PROVIDED TEXT ::
---+---

Title: Grieving losses Post by: Bestill on April 11, 2015, 10:50:01 PM I haven't been here for a bit. Needed a break while trying to let new realities sink in. I guess I'm grieving the fact that my son is always going to struggle, that he may get better at times, but will always have dark times. I am trying to work on acceptance. I'm just incredibly sad. It has been there all along but was blamed on something else. I wish there was something I could do but know I can't. I have expected too much of him in some ways.
Title: Re: Grieving losses Post by: Turkish on April 11, 2015, 11:15:04 PM Radical acceptance is tough, Bestill. Really, it's the only thing we can control.
My T suggested it in a way when discussing my uBPDx,."I sense a lot of your anger results from expecting her to be someone she is not. She's limited in many ways you are not." I've realized this about my dBPD mom, too, who frustrates more than angers me. As the father of two little ones, obviously not BPD, I can't relate completely to the struggles you and other parents go through, but maybe you can take something from how my T put it. He also said something else, which is kind of metaphysical, "sometimes the strong are chosen to protect the weak." That may be from The Bible, though it sounds suspiciously like Uncle Ben from Spider-man, but I think it's something which could describe any parent. The toughest realization may be that we may always remain in that role with children who have BPD. Title: Re: Grieving losses Post by: ChloeK on April 12, 2015, 06:27:24 AM Sorry bestill. Sometimes I think our greatest sorrows come from the realization of the death of our hopes and dreams. The realization it will never be as had hoped or wanted and nothing we can do to make it so. Totally agree with Turkish about the radical acceptance. Maybe through it all we realign our hopes and dreams more with reality than the societal norms. Not sure I'm also still working with this myself.

---+---

GIVEN INFORMATION ::
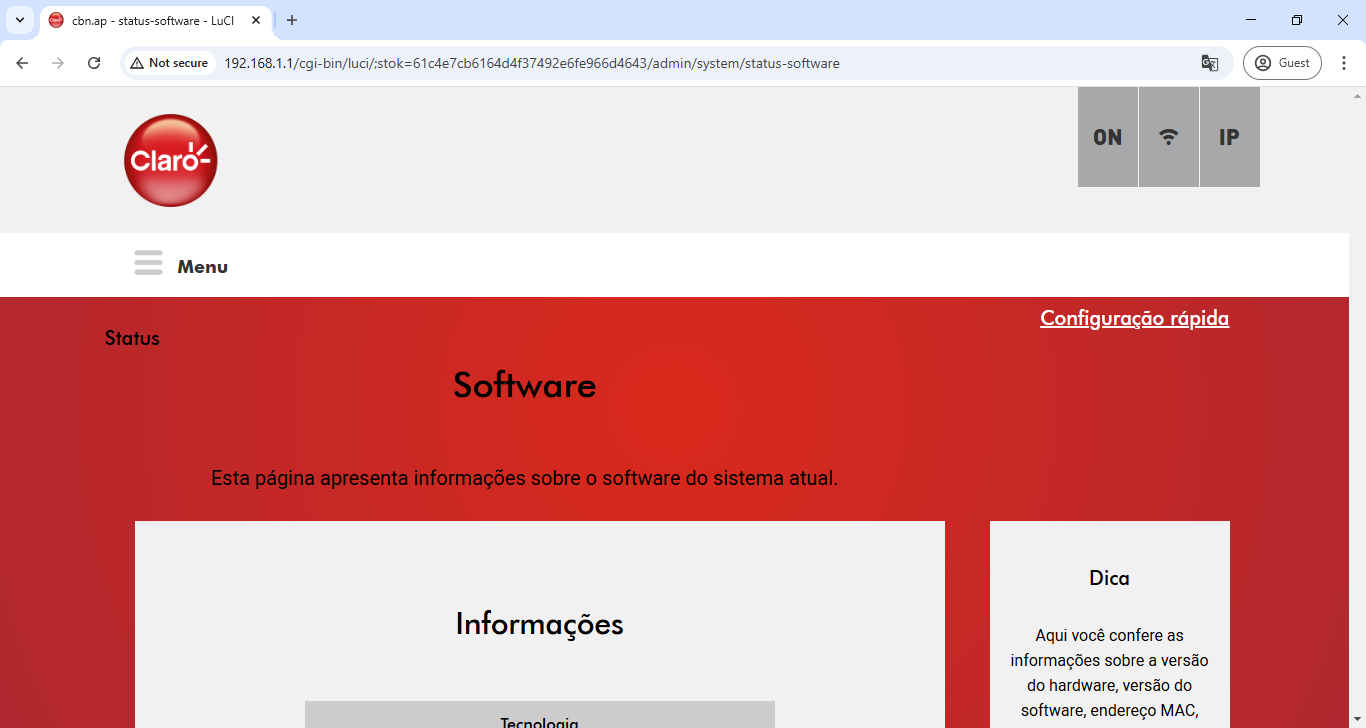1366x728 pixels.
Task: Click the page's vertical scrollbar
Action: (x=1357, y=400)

---+---

USING THE INFORMATION ::
a: According to the forum thread, what does Turkish call the only thing we can control?
b: Name every user who posted in the forum thread.
c: Translate this sentence from the forum thread into Spanish: "Sometimes I think our greatest sorrows come from the realization of the death of our hopes and dreams."
The material has no connection to the forum thread.

SOLUTION LIST ::
a: Radical acceptance.

b: Bestill, Turkish, ChloeK

c: A veces pienso que nuestras mayores penas provienen de darnos cuenta de la muerte de nuestras esperanzas y sueños.